All destroyed by Netflix, the way other bricks-and-businesses have been destroyed by the Internet. All in the name of "better".
The price-hike of Netflix is so very Second Life. It reminds me of that 60 percent or more price hike on the homesteads (the void sims); on the islands before that. They did it because they could; they did it when their loss-leading low price suddenly caught them in a crunch of costs.
Netflix has the California business model of clicking and endless pushing of ads and offers -- it's relentless. A day doesn't go by that I don't try to close the window on some Netflix ad chasing me.
And of course, it's too good to be true. That incredibly low cost wasn't sustainable. Pogue claims after an extensive drilling of the Netflix exec that it's about the cost of mailing DVDs that wasn't anticipated to be such a big part of the business. He doesn't mention it, but the cost of postage going up surely is a factor.
Funny, isn't it, that people wanted DVDs in the mail, and weren't happy with just the stream. Now why do you think that was?
o some movies weren't available in the stream, possibly due to licensing issues or because Hollywood still needs to sell objects to make a living -- and that's ok
o but more to the point, some people just don't want to sit up in a chair in front of a computer screen. They want to sit on a couch or a lounge and put a DVD in a video player or hey, one of those jimmied Playstations! It's just more comfortable for them that way.

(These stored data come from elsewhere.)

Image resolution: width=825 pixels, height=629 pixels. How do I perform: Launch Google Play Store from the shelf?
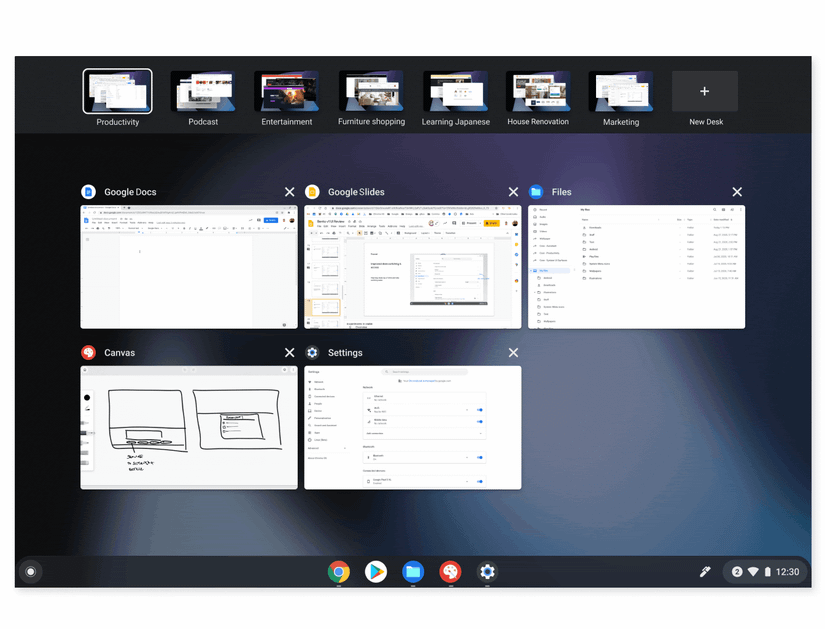[x=375, y=572]
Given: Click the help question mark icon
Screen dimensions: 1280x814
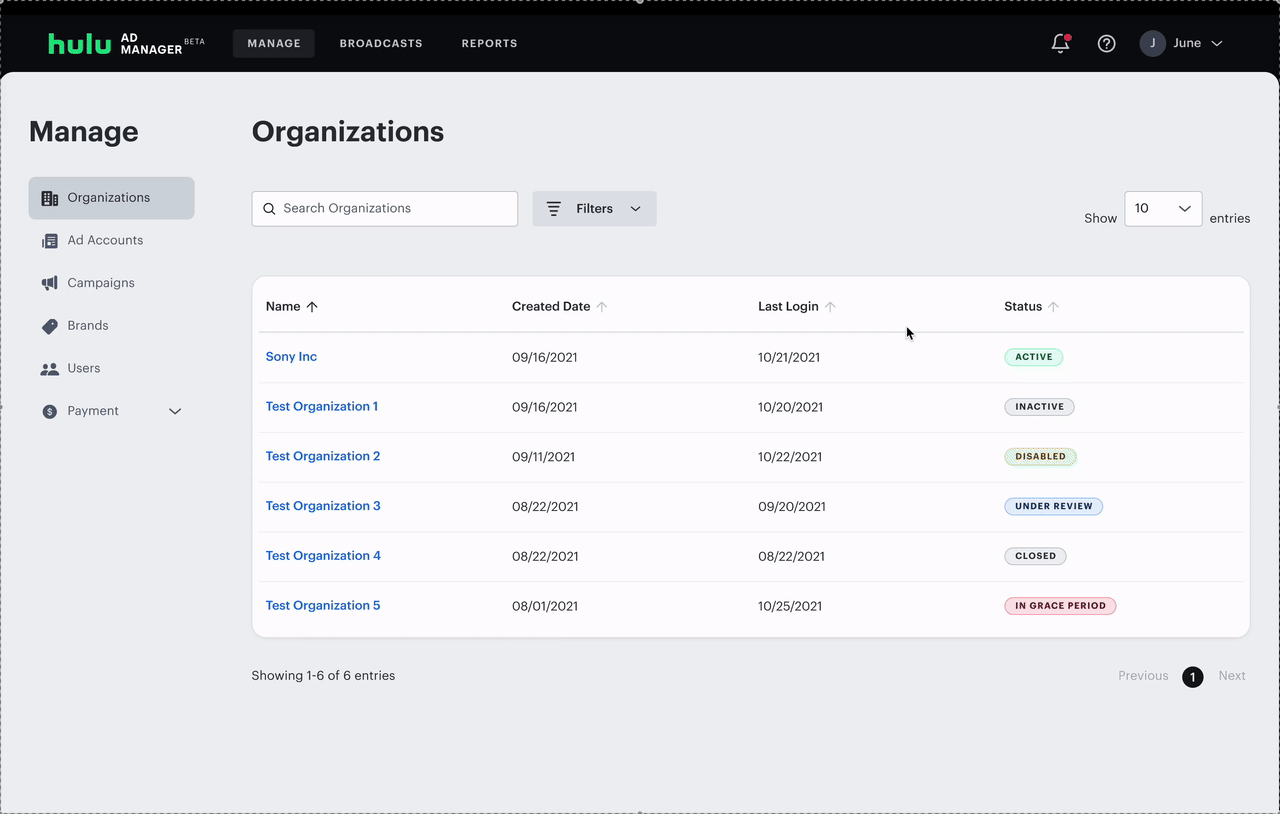Looking at the screenshot, I should click(1106, 44).
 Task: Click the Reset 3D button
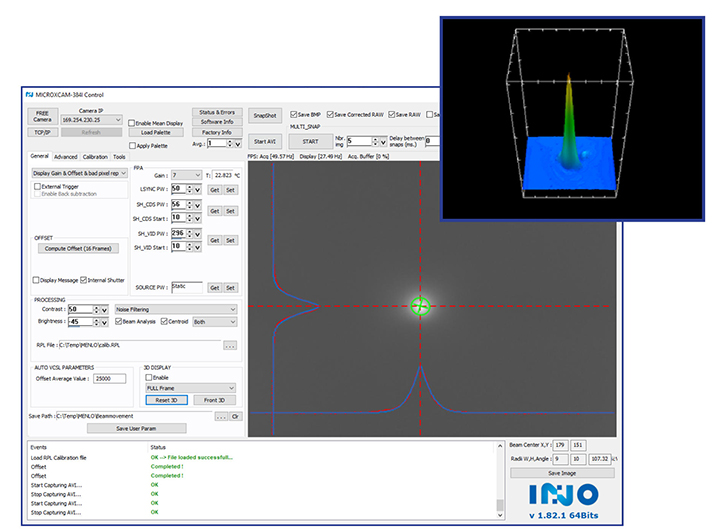click(x=164, y=400)
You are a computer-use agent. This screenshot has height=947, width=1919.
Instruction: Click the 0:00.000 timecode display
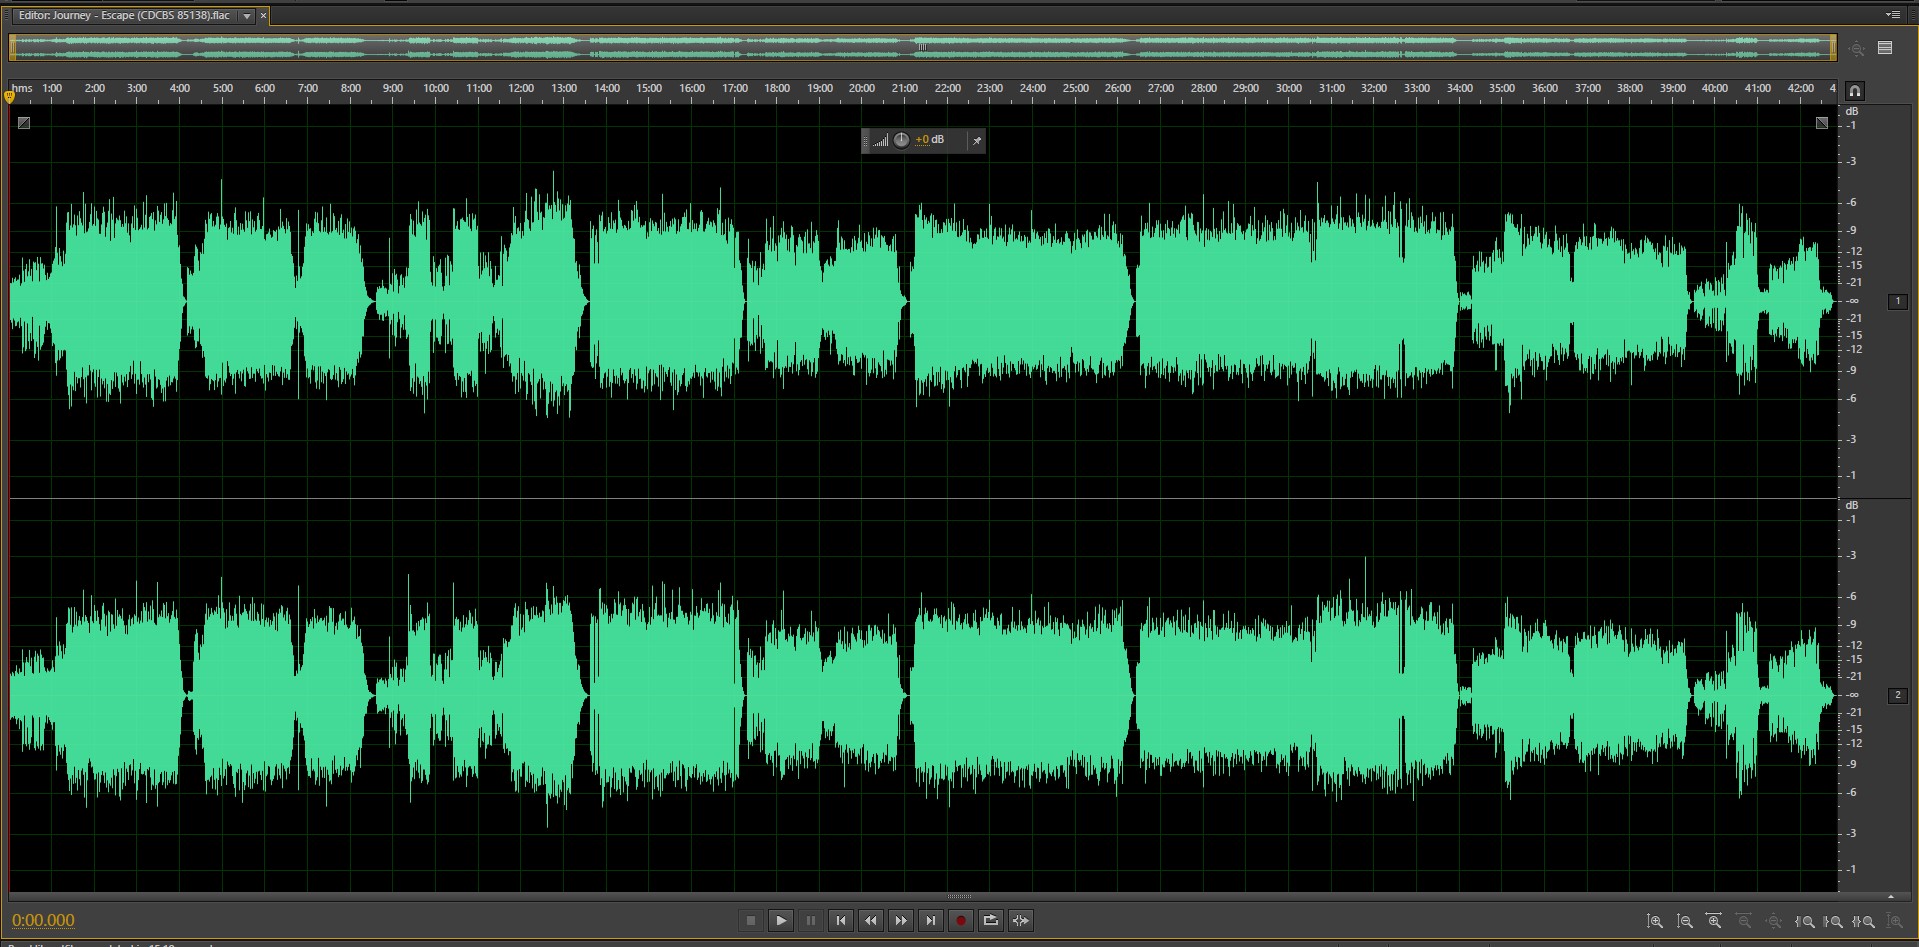tap(43, 920)
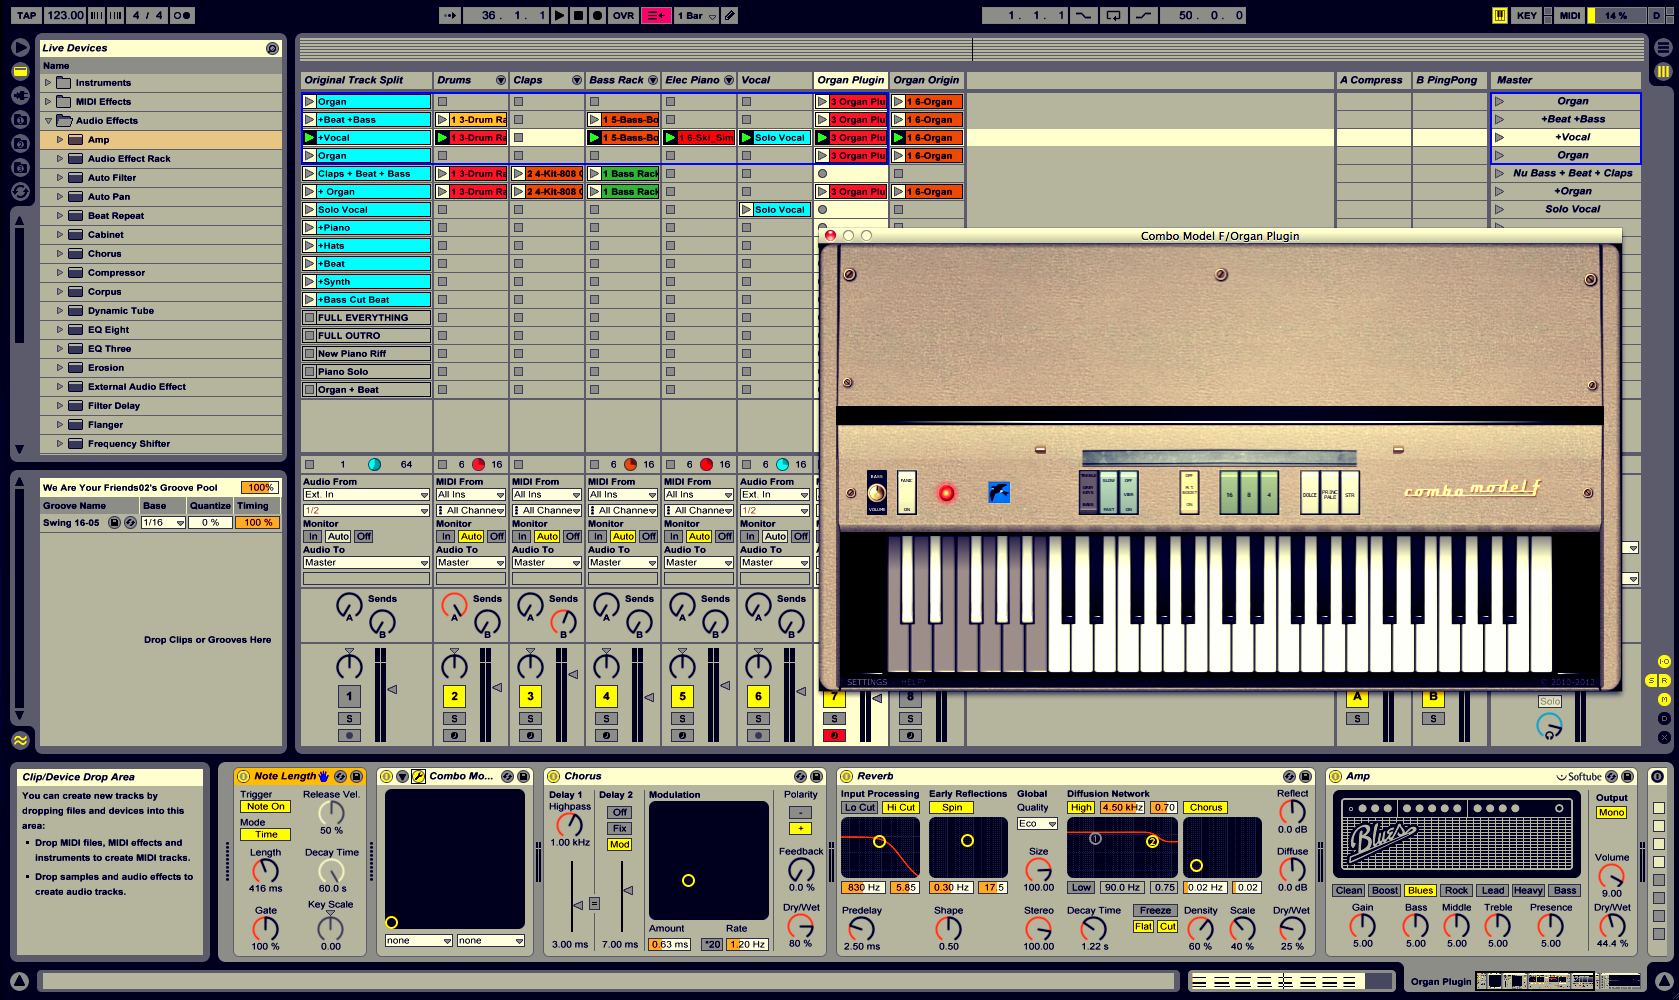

o Or maybe the streaming just doesn't work well if they get Internet outages or slow downs, and even putting the DVD into their computer and watching it sitting up in an uncomfortable office chair is still better
OK Pogue, stay on this all the way, now. Please watch this Internet dynamo that destroyed other bricks-and-mortars businesses because it was "better" and what it does, and whether it survives or even stays "better". As I said, I have at least four empty video stores shuttered in my neighbourhood (in about a 10 block radius), of Blockbusters and various independent outlets that used to rent videos. They are all gone now, and disappeared with them the *jobs* and revenue to the community that they used to represent.
Gone is the ability to stroll around aisles and pick up boxes and read descriptions and talk to real-life neighbors and store clerks about movies that we used to have, which isn't substituted by the tiny mobile phone screen or the Internet computer screen. Gone are all the independent and foreign films we could rent that just aren't offered on Netflix, which is deceptively large in its offerings but always so disappointing when you sit down to browse it.
So yeah, we get it that this Internet-driven machine put these slowpokes and bad decision-makers and failure-to-get-with-its out of business and it was all that Schumpeter creative destruction, eh?
And...for what again? Please keep your eye on that ball, and report on it honestly in 6-12-18 months.